=== Section Start ===
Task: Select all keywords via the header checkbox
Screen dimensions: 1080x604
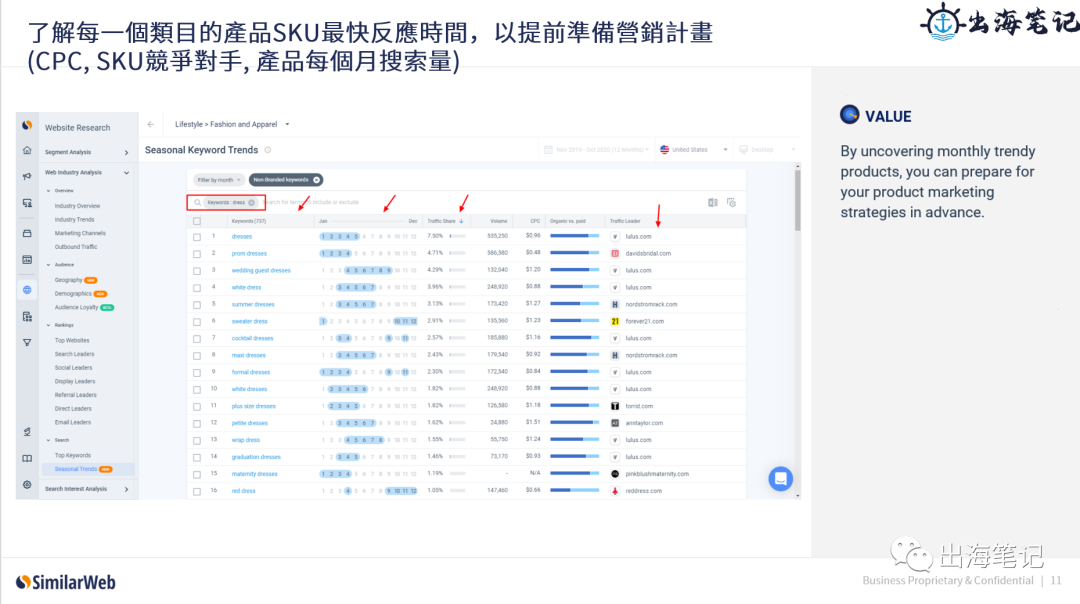Action: (x=196, y=222)
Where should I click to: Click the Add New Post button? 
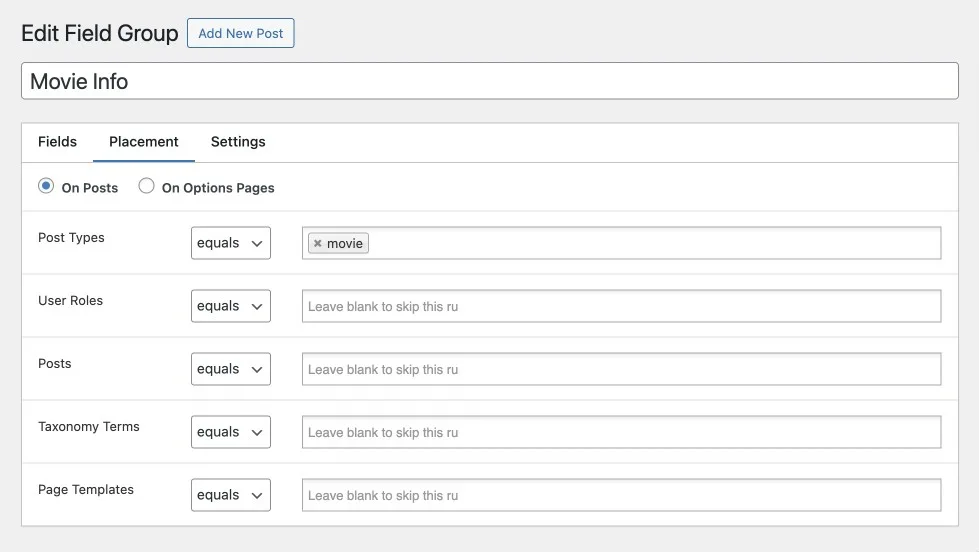pos(240,33)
=== Section End ===
**WHAT IS NEEDED**
In your copy of the listing, please omit the pictures and keep every word exact.

**OUTPUT OF THE TASK**
Task: Select all keywords via the header checkbox
Screen dimensions: 1080x604
Action: (x=196, y=222)
Where should I click to: Click the Add New Post button? 
pos(240,33)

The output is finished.